▸ **Source information**
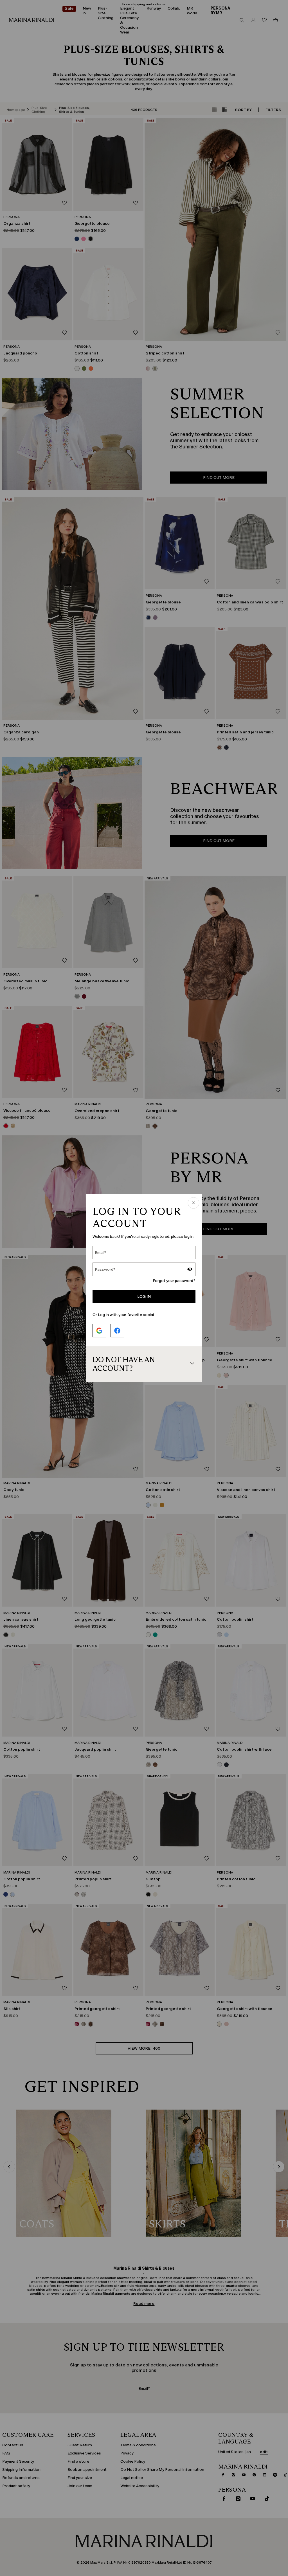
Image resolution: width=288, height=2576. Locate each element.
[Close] (193, 1203)
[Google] (99, 1330)
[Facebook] (117, 1330)
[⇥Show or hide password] (189, 1270)
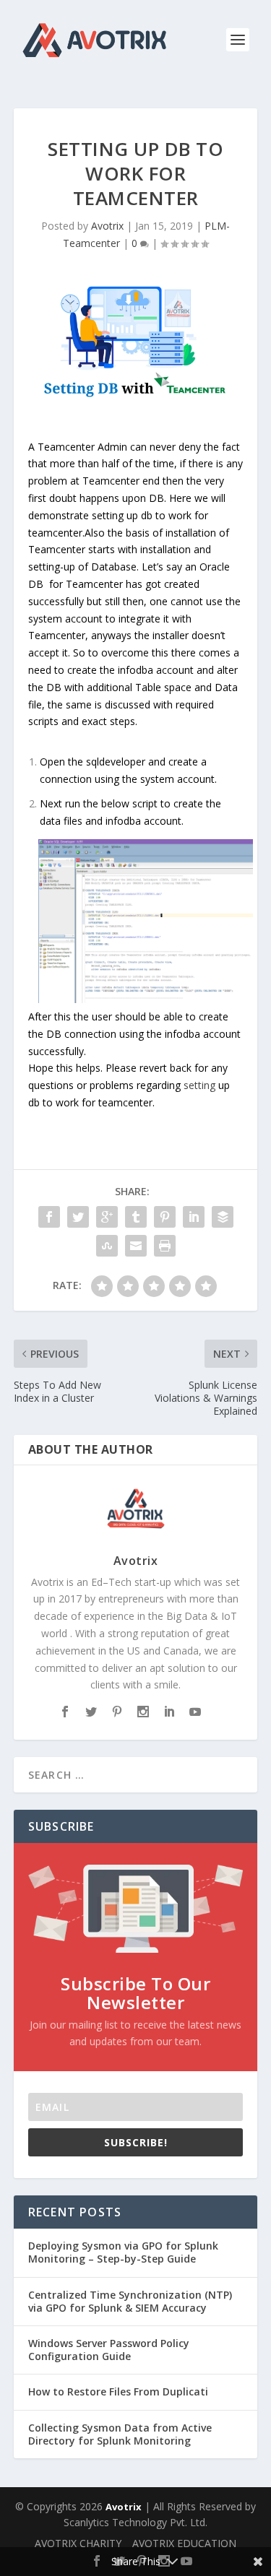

▸ **Task prompt**
The copy must match the listing above exactly but contain no pictures.

▸ **Written solution**
Image resolution: width=288, height=2576. Locate each element.
[Close] (193, 1203)
[Google] (99, 1330)
[Facebook] (117, 1330)
[⇥Show or hide password] (189, 1270)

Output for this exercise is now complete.